The absolute best, fudgiest, one bowl brownies ever! You will never need another brownie recipe after trying this one!
These brownies are, no kidding, the absolute BEST EVER brownies I have ever tasted. I knew when I tried this recipe that it was GOLD! The brownies are not only super quick to make (one bowl!), the recipe makes a ton! Plenty to share with family, neighbours, coworkers, the mailman....
These are not only super fudgy, but chocolate chips are scattered throughout the batter. Once the batter is poured into your baking dish, more chocolate chips are scattered on top. The result are decadent brownies with pools of chocolate lava throughout.

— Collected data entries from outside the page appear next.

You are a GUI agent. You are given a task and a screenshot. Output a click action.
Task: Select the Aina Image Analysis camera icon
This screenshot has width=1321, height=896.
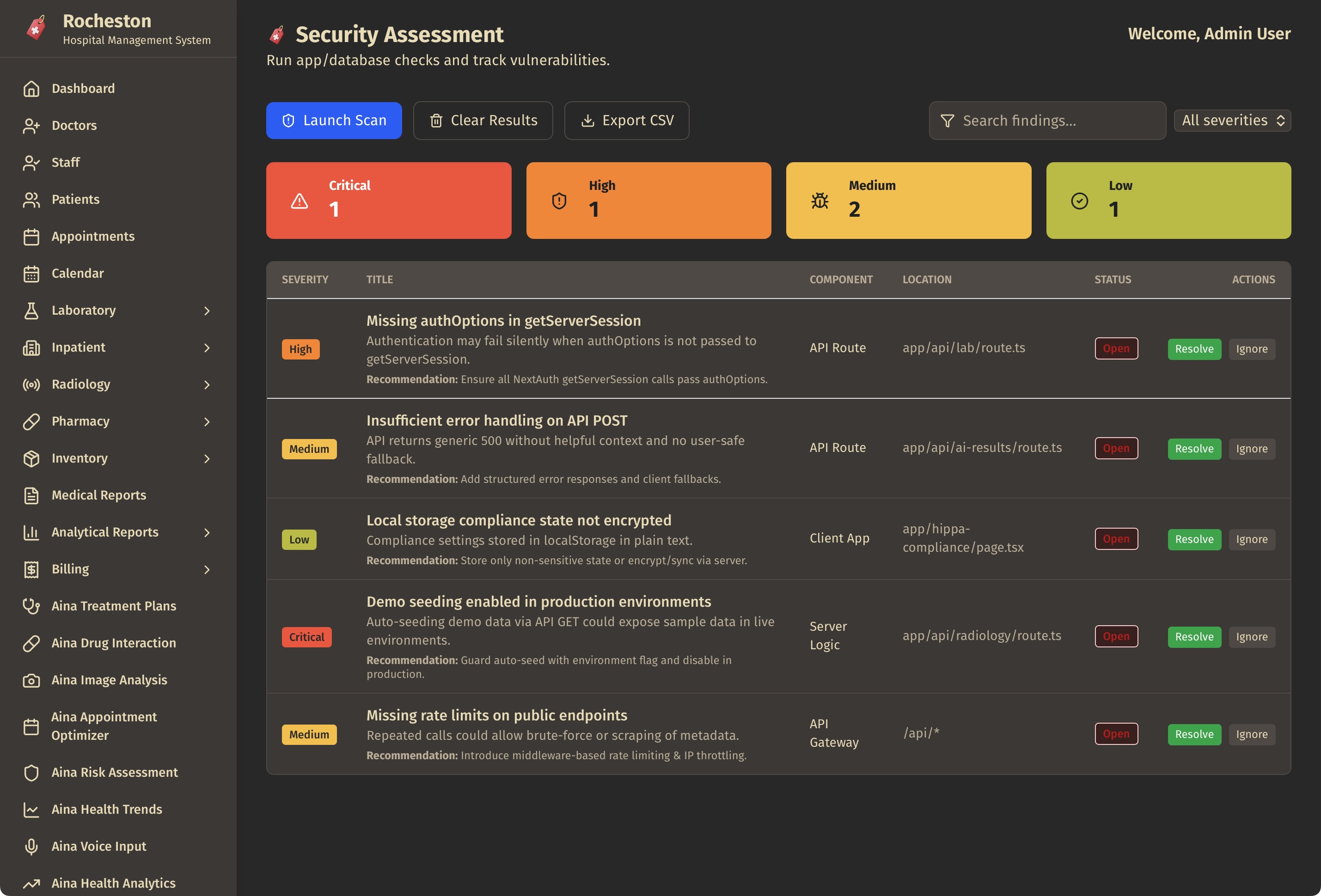click(31, 680)
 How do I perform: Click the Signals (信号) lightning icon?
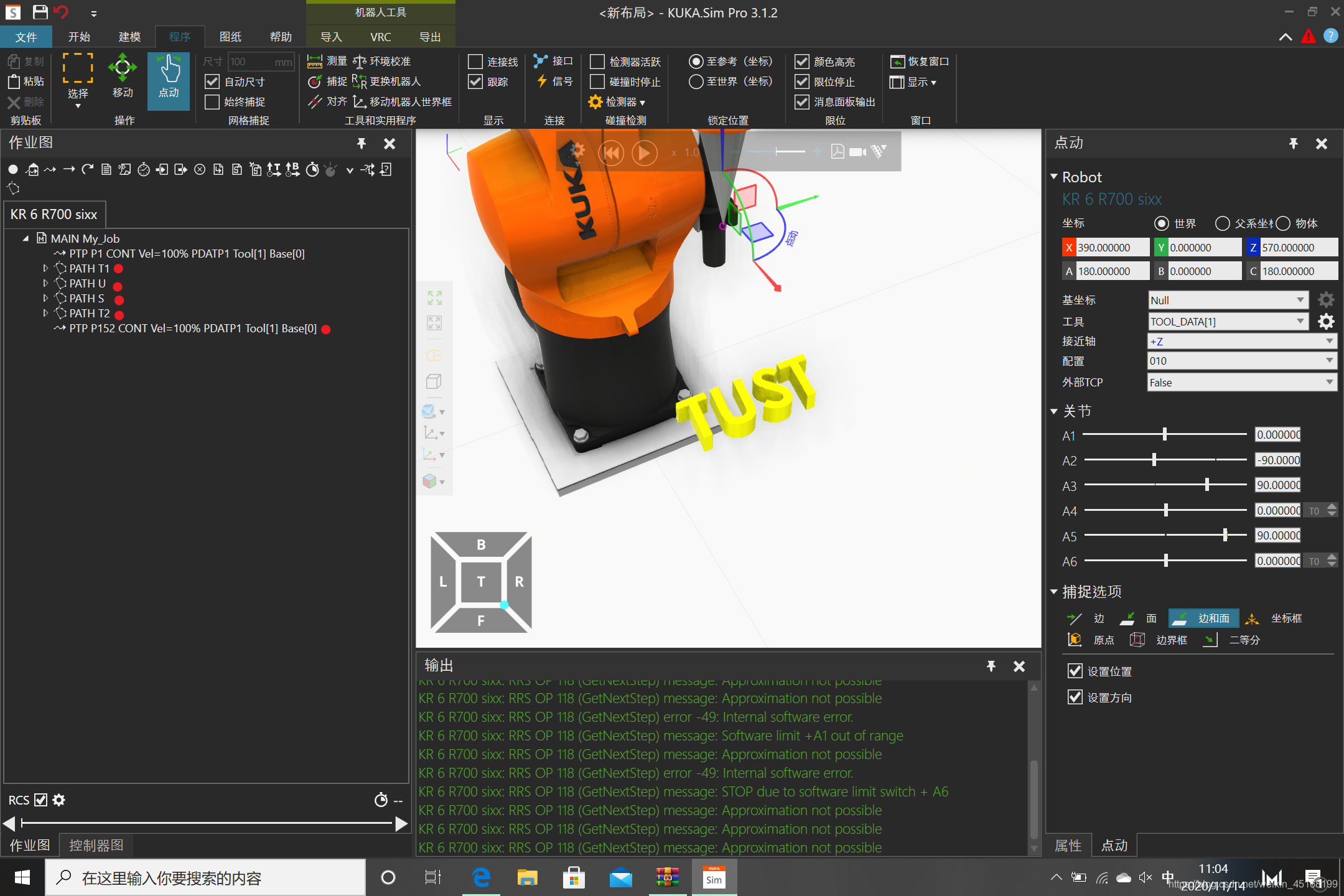542,82
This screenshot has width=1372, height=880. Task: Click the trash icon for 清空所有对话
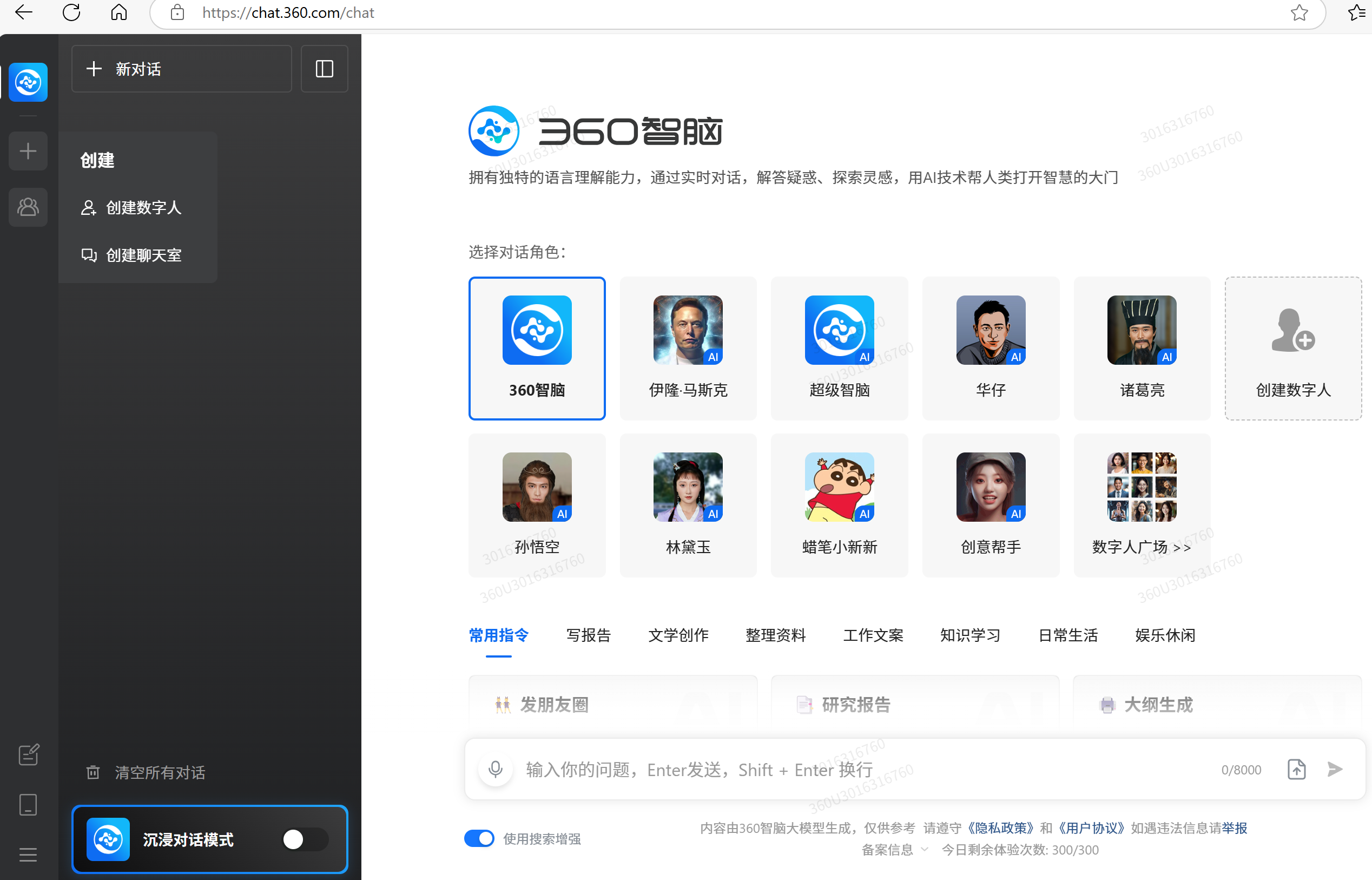tap(94, 773)
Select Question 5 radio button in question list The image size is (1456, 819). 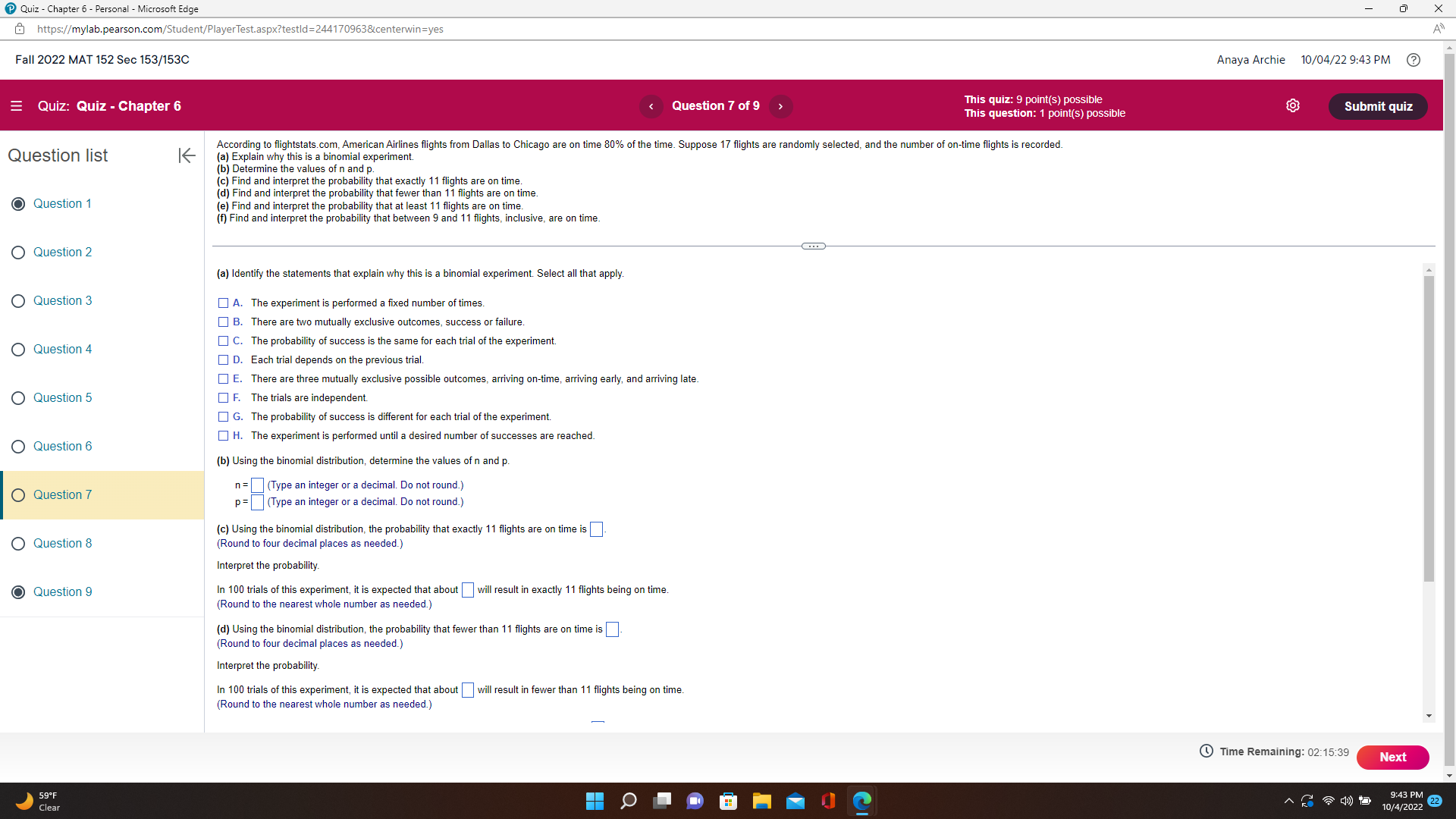(x=18, y=398)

How to make these brownies
You will start off by melting some butter. Melted butter = fudgy brownies! To this you will add oil for more moistness and sugar for sweetness. Whisk and then add in the egg and vanilla extract. You will give the mixture a good whisk to lighten it slightly and then you will add in the dry ingredients, flour, cocoa powder and salt.
Give the mixture a GENTLE stir to combine. We do not want to over mix here or your brownies will be too dense. You will next add in a hefty ¾ of the chocolate chips and give a quick stir. Pour the batter into the prepared baking dish and scatter the remaining chocolate chips over the top.
Bake for 25 - 30 minutes and let sit in the pan for 15 minutes to set before you cut into them.
- 1 cup butter, melted
- 2 tbsp vegetable oil
- 1¼ cups sugar
- 1 cup light brown sugar, packed
- 4 large eggs, room temperature
- 1 tbsp pure vanilla extract
- ¾ tsp salt
- 1 cup (130g) all purpose flour
- 1 cup (100g) unsweetened cocoa powder
- 1⅛ cup (200g) chocolate chips
- Preheat oven to 350 degrees Fahrenheit. Lightly grease a 8x12 inch baking pan and line with parchment paper. Set aside.
- In a large bowl combine melted butter, vegetable oil and both sugars. Whisk well and then add in eggs and vanilla. Beat until lightened in colour.
- Sift in salt, flour and cocoa powder. Gently stir to combine. Add in ¾ amount of the chocolate chips, reserving ¼ for later use. Stir to combine.
- Pour batter into prepared pan and top with remaining chocolate chips. Bake for 25-30 minutes or until brownies look "set." Brownies will cook further and "set" as they sit at room temperature.
- Let brownies cool for 15 minutes before cutting into them. The brownies can be kept stored at room temperature for 3 days or in the refrigerator for 5 days. They can also be frozen for up to 3 months. Thaw in the refrigerator overnight and then bring to room temperature. They can also be reheated in the microwave.